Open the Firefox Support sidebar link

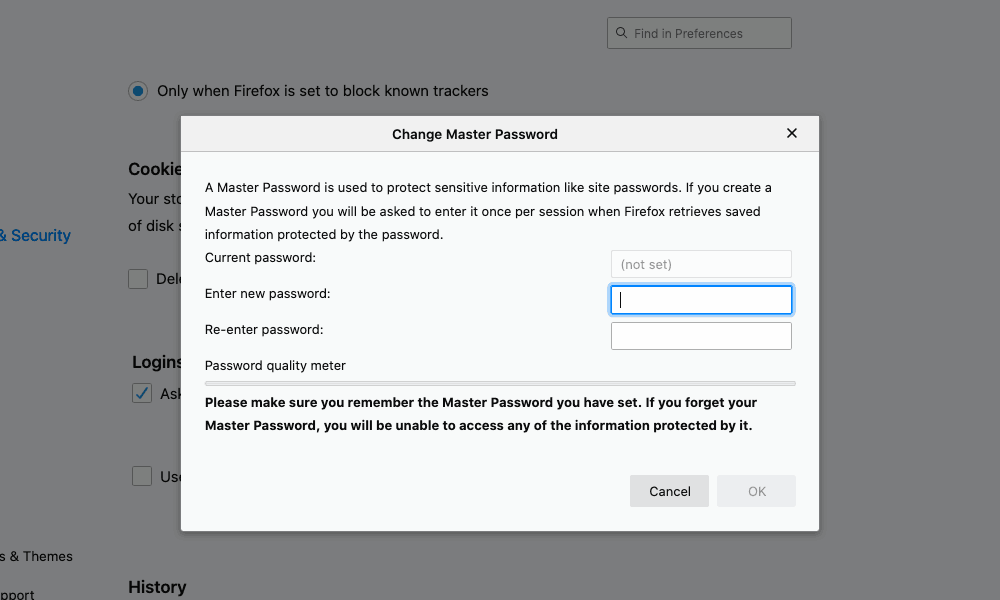tap(17, 594)
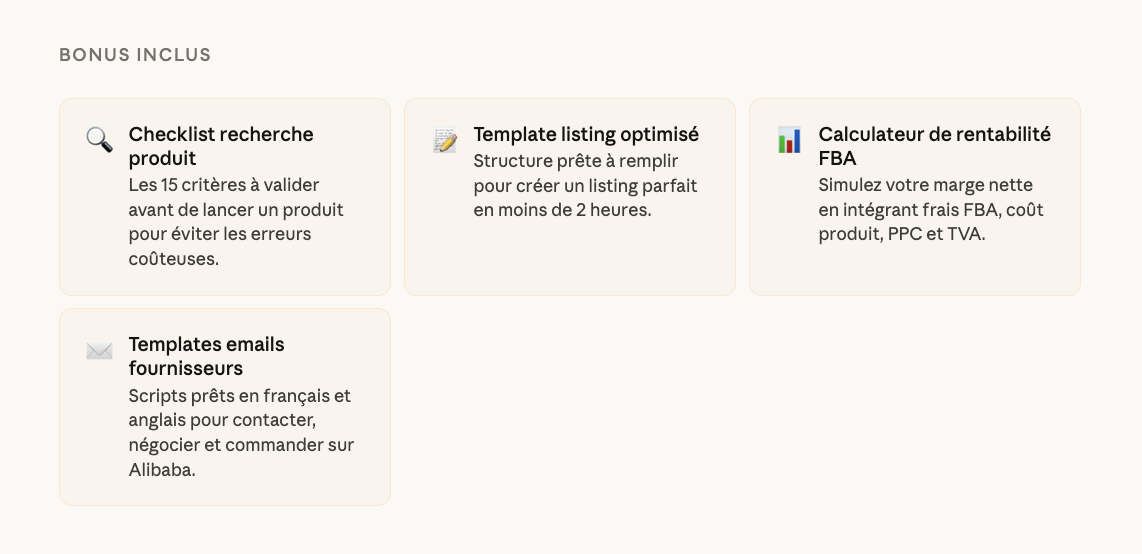Viewport: 1142px width, 554px height.
Task: Open the 'Template listing optimisé' title
Action: click(586, 134)
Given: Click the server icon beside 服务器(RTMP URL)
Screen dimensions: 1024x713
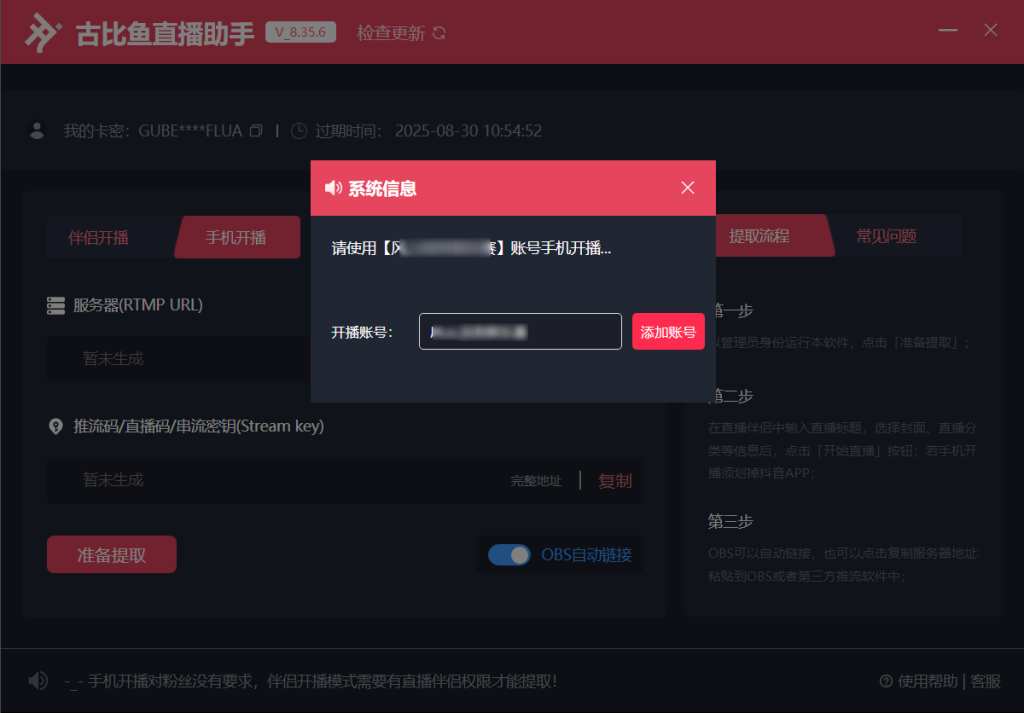Looking at the screenshot, I should tap(56, 305).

#### TASK PROMPT:
Can you reproduce the data above word for word, leaving out the pictures?

#### FULL OUTPUT:
Open the Firefox Support sidebar link

tap(17, 594)
Viewport: 1142px width, 554px height.
Task: Open the 'Template listing optimisé' title
Action: click(586, 134)
Given: Click the server icon beside 服务器(RTMP URL)
Screen dimensions: 1024x713
Looking at the screenshot, I should tap(56, 305).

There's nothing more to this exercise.